[[ Provided entries, beginning ]]
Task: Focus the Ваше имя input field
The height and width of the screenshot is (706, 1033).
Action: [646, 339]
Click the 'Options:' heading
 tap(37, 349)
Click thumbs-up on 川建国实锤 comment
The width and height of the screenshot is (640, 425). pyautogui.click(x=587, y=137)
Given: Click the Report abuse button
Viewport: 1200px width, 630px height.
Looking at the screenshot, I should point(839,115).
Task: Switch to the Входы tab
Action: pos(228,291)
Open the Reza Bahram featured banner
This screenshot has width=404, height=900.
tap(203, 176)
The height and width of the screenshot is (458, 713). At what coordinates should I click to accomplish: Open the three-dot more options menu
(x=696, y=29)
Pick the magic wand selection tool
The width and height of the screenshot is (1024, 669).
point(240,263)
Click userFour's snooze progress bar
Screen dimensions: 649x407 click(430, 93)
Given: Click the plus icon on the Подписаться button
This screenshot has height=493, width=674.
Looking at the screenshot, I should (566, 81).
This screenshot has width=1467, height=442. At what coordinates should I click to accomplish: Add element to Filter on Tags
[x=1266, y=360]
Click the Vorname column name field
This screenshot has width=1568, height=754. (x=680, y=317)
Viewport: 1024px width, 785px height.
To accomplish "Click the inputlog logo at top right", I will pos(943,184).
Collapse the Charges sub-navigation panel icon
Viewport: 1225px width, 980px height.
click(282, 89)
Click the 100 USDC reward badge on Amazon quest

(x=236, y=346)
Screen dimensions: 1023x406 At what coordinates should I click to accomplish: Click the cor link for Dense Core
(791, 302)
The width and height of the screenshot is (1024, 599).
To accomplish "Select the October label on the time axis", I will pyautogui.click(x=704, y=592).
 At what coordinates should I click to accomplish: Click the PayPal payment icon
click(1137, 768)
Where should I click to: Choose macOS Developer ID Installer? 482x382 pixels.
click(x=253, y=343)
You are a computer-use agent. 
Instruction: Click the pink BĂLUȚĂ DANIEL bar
[[ Provided entries, end ]]
Retype exactly, please, only the lines of the entries that run from the one containing "The width and height of the screenshot is (1024, 599)." to the last.

The width and height of the screenshot is (1024, 599).
To accomplish "Select the October label on the time axis", I will pyautogui.click(x=704, y=592).
 At what coordinates should I click to accomplish: Click the PayPal payment icon
click(1137, 768)
Where should I click to: Choose macOS Developer ID Installer? 482x382 pixels.
click(x=253, y=343)
You are a computer-use agent. 
Instruction: Click the pink BĂLUȚĂ DANIEL bar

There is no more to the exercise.